Our study does have some limitations, resulting from its design and availability of data. Firstly, we were not able to examine the patients for the presence of autonomic neuropathy. This complication is directly linked to non-dipping, and it is likely that at least some non-dipping patients had developed neuropathy before the ABPM examination. However, the database of patients enrolled in the study included general information about the possible manifestations of autonomic neuropathy, and none of the patients reported such symptoms. Secondly, we analyzed two major factors responsible for the development of neuropathy: duration of diabetes and metabolic control (expressed as HbA1c level) as continuous variables. It is possible that a threshold of, for example 10 years of 9.0 % of HbA1c would prove a strong risk factor and evidence an effect unseen in a model testing these variables as continuous ones.

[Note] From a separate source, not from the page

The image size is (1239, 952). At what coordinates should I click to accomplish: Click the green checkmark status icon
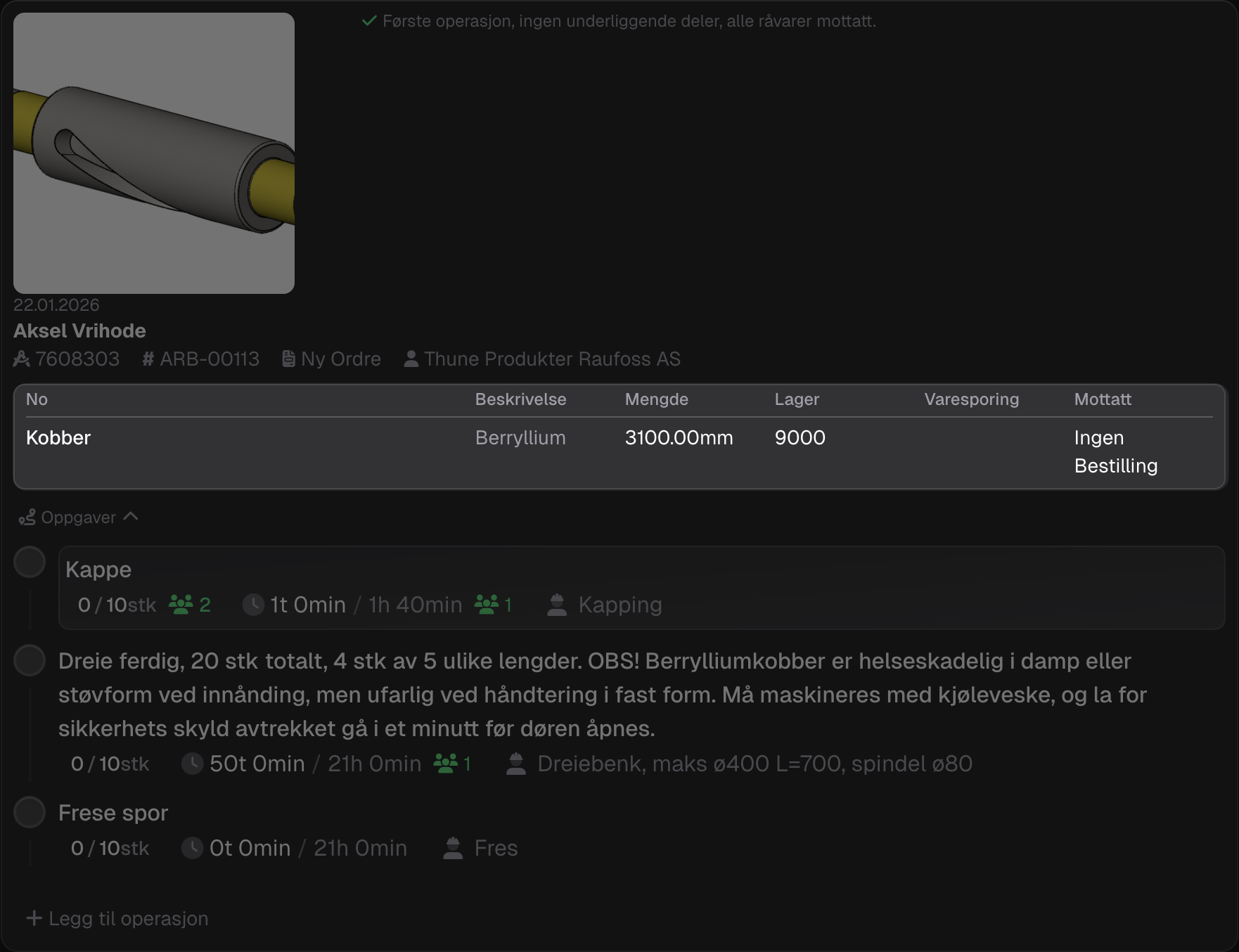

To account for that, we have performed ancillary analyses with models for HT and non-dipping risks testing HbA1c and duration of diabetes as dichotomous factors. However, since no evidence of any nonlinear effects for both variables were noted, we considered them as continuous in the final analyses. Thirdly, the study was underpowered to perform subgroup analyses in children differing by pubertal stage. Although this factor did not prove significant in univariate and multivariate analyses, it may be possible that in pubertal patients, different factors may determine the risk of HT or non-dipping than in other groups, due to rapid hormonal changes. Finally, the multivariate model for HT showed that it was more frequent in non-dippers. This may be interpreted in both directions—with non-dipping predisposing to HT or HT provoking a measurement bias for non-dipping due to increased nighttime BP. Nevertheless, since in our cohort more than 40 % of patients with HT showed dipping, and 42 % of patients without HT were non-dippers, we retained this factor in the analysis as both were not mutually exclusive.

Concluding, in our study we have proven that in subjects with good/suboptimal metabolic control of diabetes, some clinical factors can be associated with the development of HT: male sex, atherogenic lipid profile and the presence of non-dipping. Furthermore, the non-dipping phenomenon is mainly dependent on the duration of diabetes, which decreases the odds of persistent dipping. Despite the identification of groups with confirmed clinical HT/dipping relationships, suggesting our study population was representative of those groups, we have not managed to confirm that the genetic variations in the ACE genotype—insertion/deletion (rs17997552), rs1800764, rs4459609—and RGS2 rs2746071 genotype could be connected with the regulation of the BP and lead to the disturbances in both HT and/or non-dipping. It is possible that we have not managed to elucidate any relationship due to the young age of our subjects or the sample size being too small to demonstrate a weak effect of genetic predisposition.